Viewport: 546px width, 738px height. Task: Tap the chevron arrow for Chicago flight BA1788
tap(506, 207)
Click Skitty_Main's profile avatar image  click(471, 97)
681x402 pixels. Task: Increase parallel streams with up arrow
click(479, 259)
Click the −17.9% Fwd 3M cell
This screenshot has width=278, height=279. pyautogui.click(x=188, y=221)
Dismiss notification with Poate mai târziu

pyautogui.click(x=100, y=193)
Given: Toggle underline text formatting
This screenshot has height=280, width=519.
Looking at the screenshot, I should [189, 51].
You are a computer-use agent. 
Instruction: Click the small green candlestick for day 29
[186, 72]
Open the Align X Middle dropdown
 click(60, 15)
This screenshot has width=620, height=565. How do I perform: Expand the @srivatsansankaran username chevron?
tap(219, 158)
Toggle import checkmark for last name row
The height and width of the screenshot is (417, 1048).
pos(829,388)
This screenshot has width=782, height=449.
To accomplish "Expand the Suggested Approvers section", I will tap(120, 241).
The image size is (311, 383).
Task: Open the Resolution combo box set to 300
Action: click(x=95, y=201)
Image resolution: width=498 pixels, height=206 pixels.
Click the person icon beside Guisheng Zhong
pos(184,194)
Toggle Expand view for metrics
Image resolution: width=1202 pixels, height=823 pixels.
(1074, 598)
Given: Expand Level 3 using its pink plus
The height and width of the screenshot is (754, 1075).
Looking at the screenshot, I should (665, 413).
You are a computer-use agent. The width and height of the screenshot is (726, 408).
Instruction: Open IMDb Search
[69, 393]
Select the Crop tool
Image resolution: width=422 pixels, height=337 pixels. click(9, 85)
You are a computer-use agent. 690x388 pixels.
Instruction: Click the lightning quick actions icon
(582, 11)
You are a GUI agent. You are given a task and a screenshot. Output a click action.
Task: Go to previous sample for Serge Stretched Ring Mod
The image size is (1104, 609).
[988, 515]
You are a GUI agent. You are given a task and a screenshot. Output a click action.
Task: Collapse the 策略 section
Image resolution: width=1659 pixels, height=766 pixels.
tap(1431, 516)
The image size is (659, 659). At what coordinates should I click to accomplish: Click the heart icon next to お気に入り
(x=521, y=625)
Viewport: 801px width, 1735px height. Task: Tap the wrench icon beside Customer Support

..............................

### Task statement
Looking at the material above, please copy exactly every line from its first line through the line containing "Toggle Expand view for metrics", with both ends included and nothing else.

### Output of the exercise
Viewport: 546px width, 738px height. Task: Tap the chevron arrow for Chicago flight BA1788
tap(506, 207)
Click Skitty_Main's profile avatar image  click(471, 97)
681x402 pixels. Task: Increase parallel streams with up arrow
click(479, 259)
Click the −17.9% Fwd 3M cell
This screenshot has width=278, height=279. pyautogui.click(x=188, y=221)
Dismiss notification with Poate mai târziu

pyautogui.click(x=100, y=193)
Given: Toggle underline text formatting
This screenshot has height=280, width=519.
Looking at the screenshot, I should [189, 51].
You are a computer-use agent. 
Instruction: Click the small green candlestick for day 29
[186, 72]
Open the Align X Middle dropdown
 click(60, 15)
This screenshot has width=620, height=565. How do I perform: Expand the @srivatsansankaran username chevron?
tap(219, 158)
Toggle import checkmark for last name row
The height and width of the screenshot is (417, 1048).
pos(829,388)
This screenshot has width=782, height=449.
To accomplish "Expand the Suggested Approvers section", I will tap(120, 241).
The image size is (311, 383).
Task: Open the Resolution combo box set to 300
Action: click(x=95, y=201)
Image resolution: width=498 pixels, height=206 pixels.
Click the person icon beside Guisheng Zhong
pos(184,194)
Toggle Expand view for metrics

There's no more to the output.